Friday, April 14, 2006

Into the Labyrinth in New Haven

We shot up here on Thurdsday on the train after a whirlwind of flights. Dorothea from Labyrinth Books gave a powerful intro (here's an excerpt):

there are few things that are more urgent to discuss than the disastrous situation in Iraq and we are lucky to have with us for this discussion Anthony Arnove – one of the most consistent, most clear and bold voices in the mobilization against the occupation. The war, as all of you know, ushered in a new doctrine of preemptive warfare by the US that is readily available on the White House website and should be required reading. Though there has not been a more secretive government in this country, it never ceases to amaze what the current Administration is unashamed to say out loud. The opposition to this war was, for a short time, strong. The opposition to the occupation is now quickly growing stronger. And Anthony Arnove has written a quasi-manifesto, which will be an important tool in the hands of those working to further strengthen that opposition. As one reviewer put it: "Buy it and share it. Ask your librarian to purchase it." (This reviewer forgot to add: from an independent bookstore)....

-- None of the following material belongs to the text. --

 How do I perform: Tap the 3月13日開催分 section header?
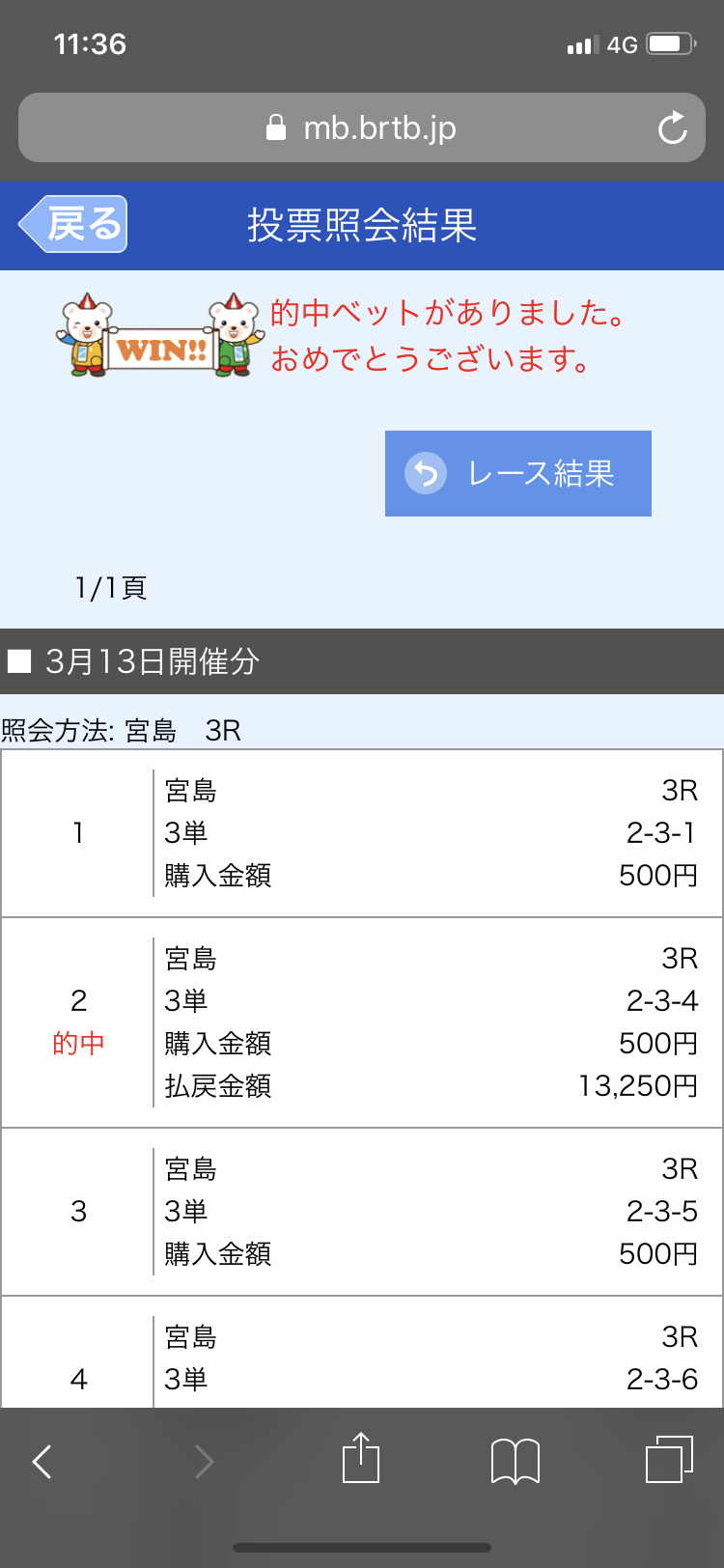click(362, 661)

Retired General and former Director of the National Security Agency William Odom – an early and consistent critic of the war and the occupation who will be one of our speakers at Labyrinth this coming Monday – has explained very succinctly the ways in which today’s mistakes in Iraq mirror the mistakes of the Vietnam War, writing that in the late 60s

“The obsession with tactical issues [how the war was being fought or in today’s terms how the occupation is being conducted] made it easier to ignore the strategic error [the reason for going to war then and now]. As time passed, costs went up, casualties increased, and public support fell. We could not afford to 'cut and run,' it was argued. Supporters of the war expected no honest answers when they asked 'How can we get out?' Eventually, Senator Aike of Vermont gave them one: 'In boats.' ”



And the discussion amongst the 25+ people who attended that followed was very lively. People raised some excellent points about the need for the antiwar movement to take up the issue of justice for Palestinians, the historical memory of Algeria and the resistance to French colonialism, Islamophobia. A debate also broke out about whether the pro-Israel lobby versus control over oil explains the US motivation for invading Iraq. And like in other tour stops, the question of a possible attack on Iran hung over the discussion.

It was clear that the majority of the audience found the discussion useful for clarifying our understanding of the state of the occupation and prompted an urgency about the need for withdrawal of US troops.